··· RECORD SET ···
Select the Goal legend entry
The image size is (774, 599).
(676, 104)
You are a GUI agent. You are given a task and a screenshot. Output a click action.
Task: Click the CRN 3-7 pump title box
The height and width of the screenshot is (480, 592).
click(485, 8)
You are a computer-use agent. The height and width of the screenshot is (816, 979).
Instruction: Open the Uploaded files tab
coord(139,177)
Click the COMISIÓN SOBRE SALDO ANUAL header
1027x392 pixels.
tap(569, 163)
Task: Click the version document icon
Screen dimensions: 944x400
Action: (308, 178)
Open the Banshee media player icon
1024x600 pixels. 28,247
···
··· RECORD SET ···
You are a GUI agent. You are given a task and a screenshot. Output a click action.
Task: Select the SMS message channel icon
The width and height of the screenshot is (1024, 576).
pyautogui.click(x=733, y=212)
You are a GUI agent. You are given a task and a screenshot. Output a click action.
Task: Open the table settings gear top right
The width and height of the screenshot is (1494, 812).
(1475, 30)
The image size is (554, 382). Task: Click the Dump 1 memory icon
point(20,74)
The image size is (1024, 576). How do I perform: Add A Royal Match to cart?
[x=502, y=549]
···
··· RECORD SET ···
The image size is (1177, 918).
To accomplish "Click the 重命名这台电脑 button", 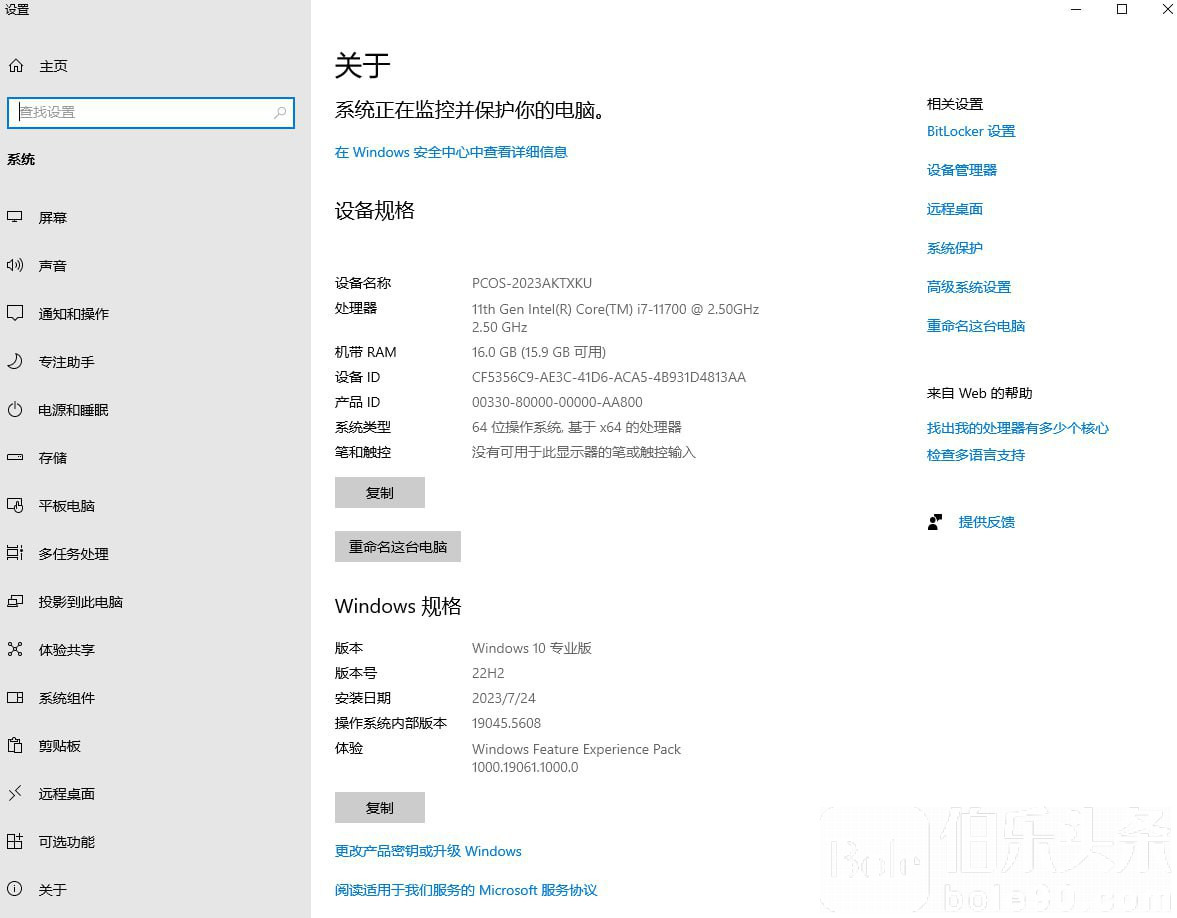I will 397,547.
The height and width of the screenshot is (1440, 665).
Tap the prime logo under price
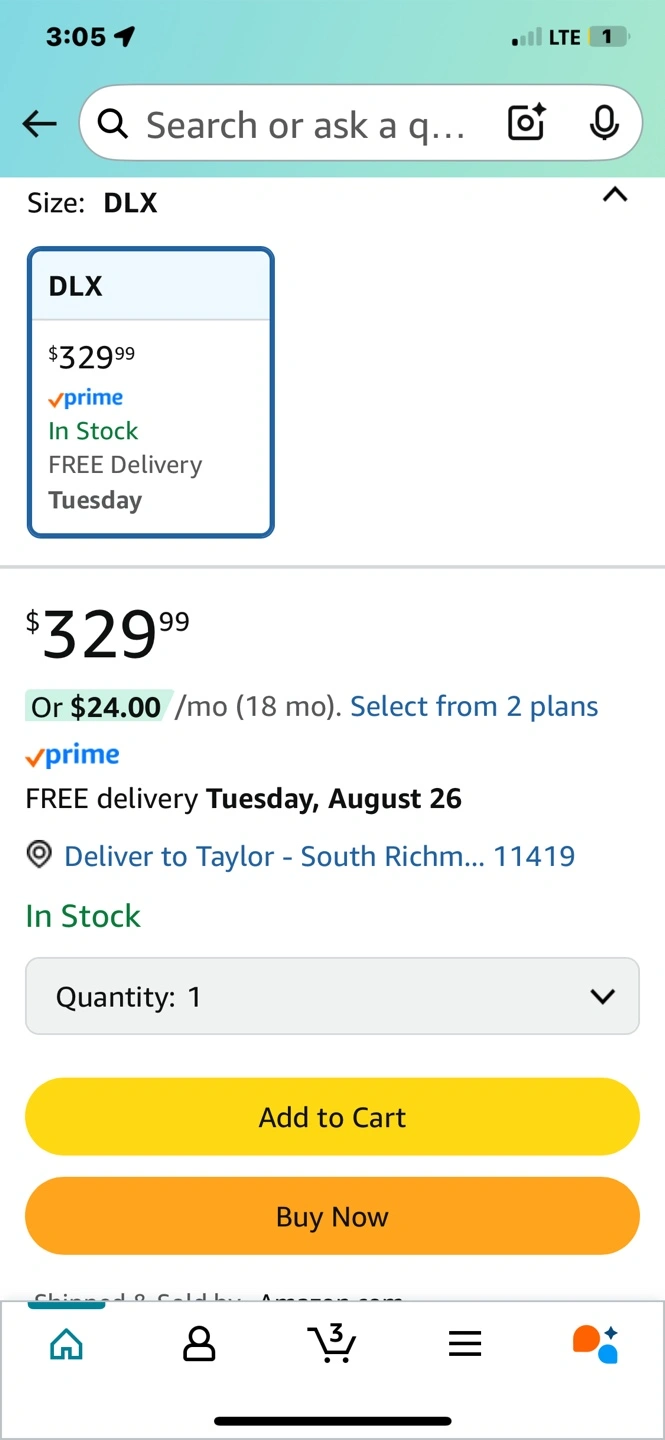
···
### WHAT YOU HAVE TO DO
Repeat exactly the lines of the listing above, from the one with "Select the Goal legend entry" down to the one with "Task: Click the CRN 3-7 pump title box"; both of those lines belong in the range.

### EXERCISE RESPONSE
Select the Goal legend entry
The image size is (774, 599).
(676, 104)
You are a GUI agent. You are given a task and a screenshot. Output a click action.
Task: Click the CRN 3-7 pump title box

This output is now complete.